Which raises a fascinating hijack … Are there any mammal species which have a male/female newborn ratio very far from 50/50? Certainly there are species where only a small fraction of the males produce most of the offspring, but I’m asking about births, not subsequent alpha male behavior.

:dubious:
Your downtime is a week?

Men and sex according to their age:

20: tri-weekly
40: try weekly
60: try weakly

Now, this is the kind of thinking I had in mind. I’s like to know the answer to LSLGuy’s question too.

That might be succesful attempts at impregnation. All the unsuccessful attempts would be gravy, so to speak.

'Zactly. Unless you’re 14, you can’t quite achieve the Catholic Ideal of one orgasm = one pregnancy. (Let’s all sing along now … Ev’ry sperm is Sacred …)

According to Wikipedia:

If that rate keeps up, there will be 80 million Amish in 150 years.

Similarly, the growth rate among ultra-orthodox Jews is really high.
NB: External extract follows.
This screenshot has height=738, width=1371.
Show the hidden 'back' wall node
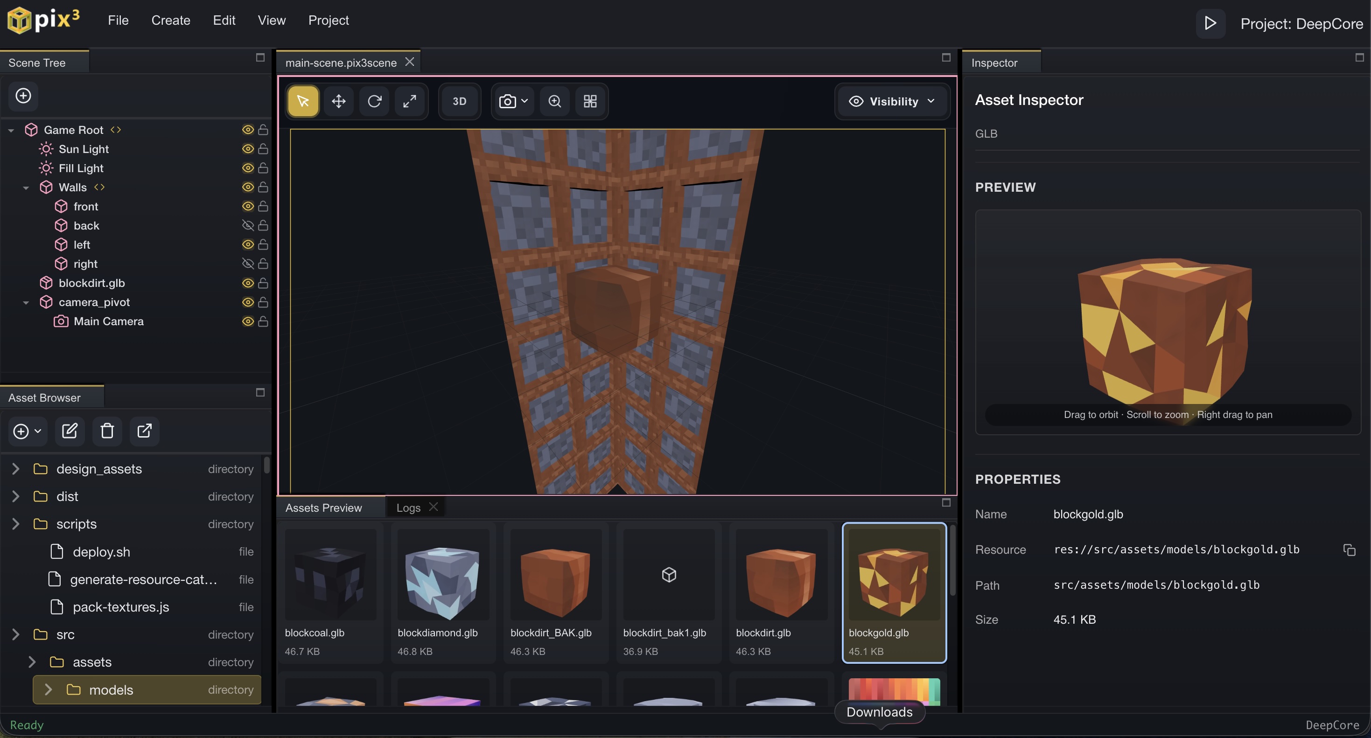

Here’s an example:

I don’t know if these are the most extreme examples of population growth, but they’ve got to be up there.

I suppose initially a near exponential growth may be possible under ideal conditions, at least for a time.

Several developing countries post some fairly impressive population explosions i.e. Congo (ex-Zaire): 10,384,000 (1942); 60,085,000 (2005), Ethiopia: 12,100,000 (1945); 73,053,000 (2005)

Childbearing age starts with puberty, so potentially very young, though mediated by any surviving moral consensus and the risks of such an early pregnancy. With a base population of several thousand it’s unlikely that you’d need to push the envelope that far anyway.

Leaving aside sex-selective abortion and infanticide, the human sex ratio at birth isn’t itself 50:50 but more like 105:100 in favour of males. I’m not sure what the most skewed mammalian ratio is, but wikipedia’s page notes a variety of fish, the Bluestreak cleaner wrasse, where all the offspring are female and the strongest individual in the group changes gender for the purpose of breeding. This leads to a 1:6-8 ratio in favour of females.

Assuming sex selection IVF technologies were still available, you could obviously idealise the post-disaster ratio for the most rapid growth. Equally if you’re prepared to ditch morality altogether you don’t even require the most basic technology to achieve a gender bias, unfortunately still apparent in some areas of the world today.

The evolutionarily stable strategy is to put as much energy into raising male offspring as female offspring. If it takes more energy to raise males or more energy to raise females, the stable strategy is to put equal amounts of energy into both however that results in numbers. If takes the same amount of effort to produce a male as a female then sex ratios should be equal.

The reason for this is simple, the expected reproductive success of a male or a female in a situation where there is an imbalanced sex ratio.

Imagine a scenario with 10 females for every male. On average, males will have 10 times the reproductive success of females. This means that there is tremendous selective pressure for any gene that increases your chance of producing males. And the opposite holds if there are 10 males for every female.